Apple schlaegt Provision fuer externe Kaeufe vor, Epic sagt: 'Netter Versuch, aber das Gericht sagt Nein'
Apple schlaegt vor, Provisionen fuer externe Kaeufe zu erheben, obwohl es zugibt, dass die Kosten null sind; Epic nennt dies 'weit ausserhalb' der gerichtlichen Leitlinien.

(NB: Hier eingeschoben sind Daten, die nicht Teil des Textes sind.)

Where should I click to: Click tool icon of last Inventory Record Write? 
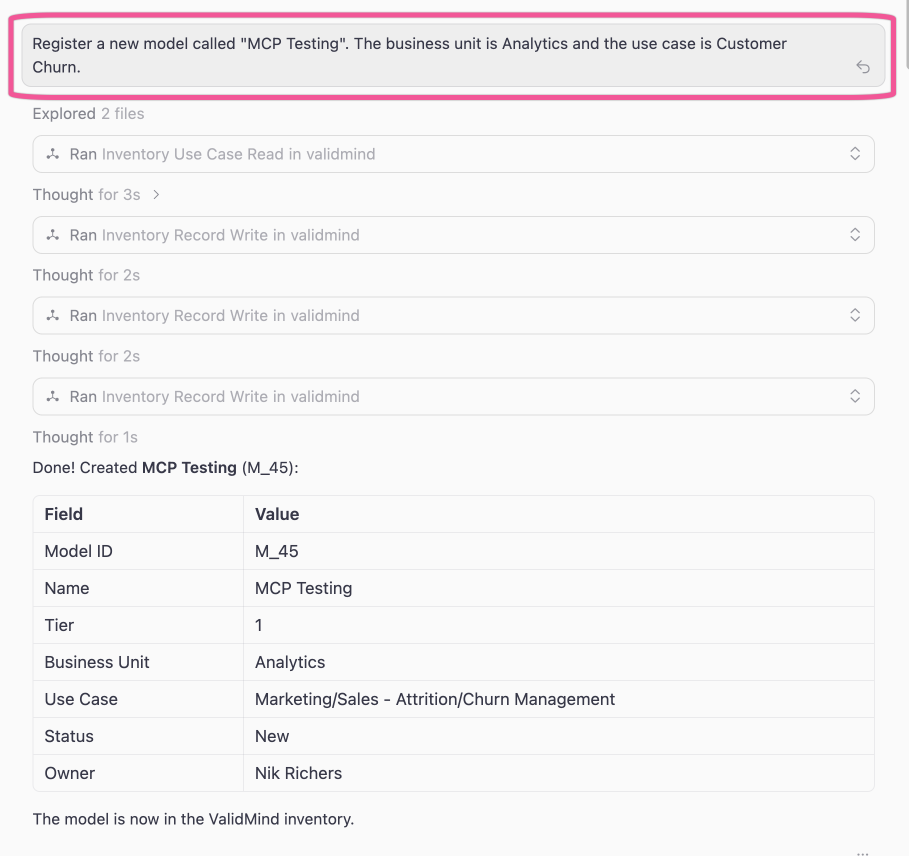[x=53, y=396]
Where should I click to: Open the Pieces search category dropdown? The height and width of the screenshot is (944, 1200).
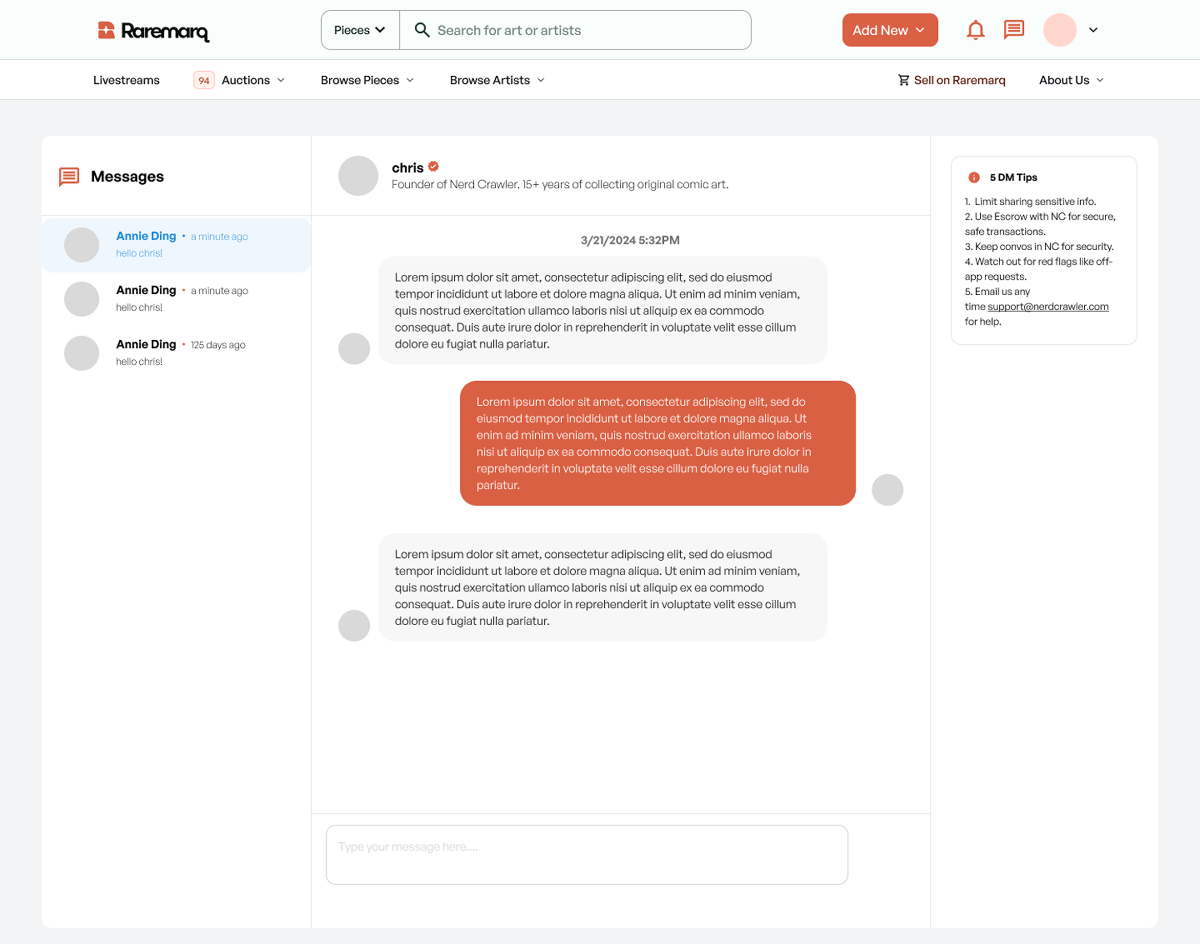360,30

Im neuesten Kapitel der liebsten Rechtssoap der Tech-Welt hat Apple eine neue Gebuehrenstruktur fuer digitale Kaeufe ausserhalb des App Store vorgeschlagen. Der am Donnerstag eingereichte Vorschlag wuerde es Apple ermoeglichen, eine Provision auf Kaeufe zu erheben, die ueber externe Links getaetigt werden, obwohl ein Gerichtsurteil dies verbietet. Epic Games, der ewig eifrige Gegner, hat bereits zurueckgeschlagen und den Vorschlag als "weit ausserhalb" der Leitlinien des Gerichts bezeichnet.
Fuer alle, die zu Hause mitzaehlen: Im April 2025 entschied die Richterin des kalifornischen Bezirksgerichts, Yvonne Gonzalez Rogers, dass Apple die Unterlassungsverfuegung von 2021 im Fall Epic Games gegen Apple "vorsaetzlich" verletzt habe, was bedeutete, dass Apple keine Provision auf externe Kaeufe erheben durfte. Doch das Berufungsgericht des neunten Bezirks entschied spaeter, dass Apple eine Provision auf der Grundlage der "notwendigen Kosten" erheben koenne, und nun hat Apple entschieden, wie viel diese Kosten wert sind.
Apples Vorschlag wuerde eine Provision von 15% fuer Standard-Apps und 5% fuer Apps im Small Business Program erheben. Aber hier ist der Clou: Apple gibt zu, dass seine "notwendigen Kosten" fuer die Ermoeglichung externer Kaeufe, wie vom neunten Bezirk definiert, "im Wesentlichen null" waeren. Genau, null. Also schlagen sie vor, eine Gebuehr fuer etwas zu erheben, das sie nichts kostet, und argumentieren, dass es eine "gewisse Entschaedigung" fuer ihre Werkzeuge und Dienste sei.
Epics Antwort? Sie kaufen es nicht. In einer Stellungnahme bemerkte Epic, dass Apple zugegeben habe, dass die "notwendigen Kosten" null seien, aber trotzdem Gebuehren vorschlage. Epic plant, innerhalb der naechsten 60 Tage einen Einspruch einzulegen, unterstuetzt von Sachverstaendigen. Der Oberste Gerichtshof hat derweil zugestimmt, Argumente dazu anzuehoeren, ob Apple die Entscheidung vom April 2025 vorsaetzlich verletzt hat. Die Saga geht also weiter, wobei beide Seiten sich fuer eine weitere packende Runde juristischer Turniere wappnen.